-- Problem details --
The records follow. Filter them to the lines that hold "agent".
◇ ◇ ◇ ◇
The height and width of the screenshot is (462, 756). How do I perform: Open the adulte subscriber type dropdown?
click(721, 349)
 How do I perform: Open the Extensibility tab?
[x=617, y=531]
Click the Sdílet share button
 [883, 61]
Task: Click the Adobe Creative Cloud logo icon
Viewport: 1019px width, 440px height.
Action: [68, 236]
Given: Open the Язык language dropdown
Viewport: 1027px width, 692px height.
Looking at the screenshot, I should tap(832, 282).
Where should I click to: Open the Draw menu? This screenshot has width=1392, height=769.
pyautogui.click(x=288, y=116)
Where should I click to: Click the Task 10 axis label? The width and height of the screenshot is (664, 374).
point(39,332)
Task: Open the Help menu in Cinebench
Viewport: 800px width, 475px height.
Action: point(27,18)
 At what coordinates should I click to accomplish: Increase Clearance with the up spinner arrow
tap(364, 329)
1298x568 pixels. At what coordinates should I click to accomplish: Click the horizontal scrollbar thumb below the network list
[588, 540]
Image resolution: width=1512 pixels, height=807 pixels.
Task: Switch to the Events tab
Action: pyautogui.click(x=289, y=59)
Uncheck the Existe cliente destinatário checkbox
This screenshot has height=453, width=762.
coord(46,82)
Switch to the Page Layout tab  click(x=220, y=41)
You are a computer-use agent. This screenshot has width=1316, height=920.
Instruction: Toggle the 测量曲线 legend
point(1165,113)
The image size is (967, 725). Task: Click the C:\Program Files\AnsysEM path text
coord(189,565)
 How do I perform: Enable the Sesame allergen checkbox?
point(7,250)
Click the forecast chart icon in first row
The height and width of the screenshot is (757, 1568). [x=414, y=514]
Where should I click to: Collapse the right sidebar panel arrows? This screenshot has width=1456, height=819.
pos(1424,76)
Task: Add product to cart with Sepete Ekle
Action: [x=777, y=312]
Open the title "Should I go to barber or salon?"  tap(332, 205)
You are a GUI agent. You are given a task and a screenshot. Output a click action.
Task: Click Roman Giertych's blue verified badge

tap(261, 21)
◇ ◇ ◇ ◇
-- Output for this task --
You are a computer-use agent. This screenshot has width=1316, height=920.
You are a GUI agent. You are given a task and a screenshot. Output a click action.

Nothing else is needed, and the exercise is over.